◆ Required work ◆
Exactness is required throughout. Return every record once more.

[Records contained in a dataset]
== == ==

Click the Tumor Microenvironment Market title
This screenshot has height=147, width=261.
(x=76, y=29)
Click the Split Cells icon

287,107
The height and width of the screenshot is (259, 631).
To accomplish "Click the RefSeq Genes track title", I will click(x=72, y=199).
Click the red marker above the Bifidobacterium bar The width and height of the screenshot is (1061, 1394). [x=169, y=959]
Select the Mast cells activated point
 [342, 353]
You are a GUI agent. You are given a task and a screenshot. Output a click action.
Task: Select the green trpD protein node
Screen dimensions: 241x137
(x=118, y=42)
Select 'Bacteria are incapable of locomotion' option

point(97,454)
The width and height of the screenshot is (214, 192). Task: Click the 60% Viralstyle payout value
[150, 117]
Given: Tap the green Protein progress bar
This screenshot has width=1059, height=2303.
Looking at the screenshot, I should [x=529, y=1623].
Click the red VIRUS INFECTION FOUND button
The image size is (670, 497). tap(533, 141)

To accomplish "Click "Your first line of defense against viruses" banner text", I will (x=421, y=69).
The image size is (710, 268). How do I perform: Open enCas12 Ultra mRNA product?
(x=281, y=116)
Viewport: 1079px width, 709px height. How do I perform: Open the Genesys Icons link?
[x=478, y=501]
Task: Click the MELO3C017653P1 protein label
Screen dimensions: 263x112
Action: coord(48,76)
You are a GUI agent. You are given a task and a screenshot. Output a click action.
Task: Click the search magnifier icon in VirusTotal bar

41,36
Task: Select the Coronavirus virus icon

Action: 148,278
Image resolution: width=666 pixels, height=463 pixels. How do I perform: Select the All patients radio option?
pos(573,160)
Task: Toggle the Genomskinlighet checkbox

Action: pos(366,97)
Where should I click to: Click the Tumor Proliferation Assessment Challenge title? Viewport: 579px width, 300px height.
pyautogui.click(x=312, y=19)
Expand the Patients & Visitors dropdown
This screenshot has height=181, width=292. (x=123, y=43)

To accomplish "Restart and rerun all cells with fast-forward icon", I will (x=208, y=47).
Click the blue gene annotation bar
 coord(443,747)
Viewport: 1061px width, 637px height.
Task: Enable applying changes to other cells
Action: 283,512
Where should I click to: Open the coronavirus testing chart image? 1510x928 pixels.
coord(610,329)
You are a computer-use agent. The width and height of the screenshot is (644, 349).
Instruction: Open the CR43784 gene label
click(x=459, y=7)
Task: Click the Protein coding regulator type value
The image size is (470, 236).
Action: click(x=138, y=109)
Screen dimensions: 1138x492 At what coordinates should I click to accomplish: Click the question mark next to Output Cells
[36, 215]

== == ==

◆ Exercise output ◆
Click the Tumor Microenvironment Market title
This screenshot has height=147, width=261.
(x=76, y=29)
Click the Split Cells icon

287,107
The height and width of the screenshot is (259, 631).
To accomplish "Click the RefSeq Genes track title", I will click(x=72, y=199).
Click the red marker above the Bifidobacterium bar The width and height of the screenshot is (1061, 1394). [x=169, y=959]
Select the Mast cells activated point
 [342, 353]
You are a GUI agent. You are given a task and a screenshot. Output a click action.
Task: Select the green trpD protein node
Screen dimensions: 241x137
(x=118, y=42)
Select 'Bacteria are incapable of locomotion' option

point(97,454)
The width and height of the screenshot is (214, 192). Task: Click the 60% Viralstyle payout value
[150, 117]
Given: Tap the green Protein progress bar
This screenshot has width=1059, height=2303.
Looking at the screenshot, I should [x=529, y=1623].
Click the red VIRUS INFECTION FOUND button
The image size is (670, 497). tap(533, 141)

To accomplish "Click "Your first line of defense against viruses" banner text", I will (x=421, y=69).
The image size is (710, 268). How do I perform: Open enCas12 Ultra mRNA product?
(x=281, y=116)
Viewport: 1079px width, 709px height. How do I perform: Open the Genesys Icons link?
[x=478, y=501]
Task: Click the MELO3C017653P1 protein label
Screen dimensions: 263x112
Action: coord(48,76)
You are a GUI agent. You are given a task and a screenshot. Output a click action.
Task: Click the search magnifier icon in VirusTotal bar

41,36
Task: Select the Coronavirus virus icon

Action: 148,278
Image resolution: width=666 pixels, height=463 pixels. How do I perform: Select the All patients radio option?
pos(573,160)
Task: Toggle the Genomskinlighet checkbox

Action: pos(366,97)
Where should I click to: Click the Tumor Proliferation Assessment Challenge title? Viewport: 579px width, 300px height.
pyautogui.click(x=312, y=19)
Expand the Patients & Visitors dropdown
This screenshot has height=181, width=292. (x=123, y=43)

To accomplish "Restart and rerun all cells with fast-forward icon", I will (x=208, y=47).
Click the blue gene annotation bar
 coord(443,747)
Viewport: 1061px width, 637px height.
Task: Enable applying changes to other cells
Action: 283,512
Where should I click to: Open the coronavirus testing chart image? 1510x928 pixels.
coord(610,329)
You are a computer-use agent. The width and height of the screenshot is (644, 349).
Instruction: Open the CR43784 gene label
click(x=459, y=7)
Task: Click the Protein coding regulator type value
The image size is (470, 236).
Action: click(x=138, y=109)
Screen dimensions: 1138x492 At what coordinates should I click to accomplish: Click the question mark next to Output Cells
[36, 215]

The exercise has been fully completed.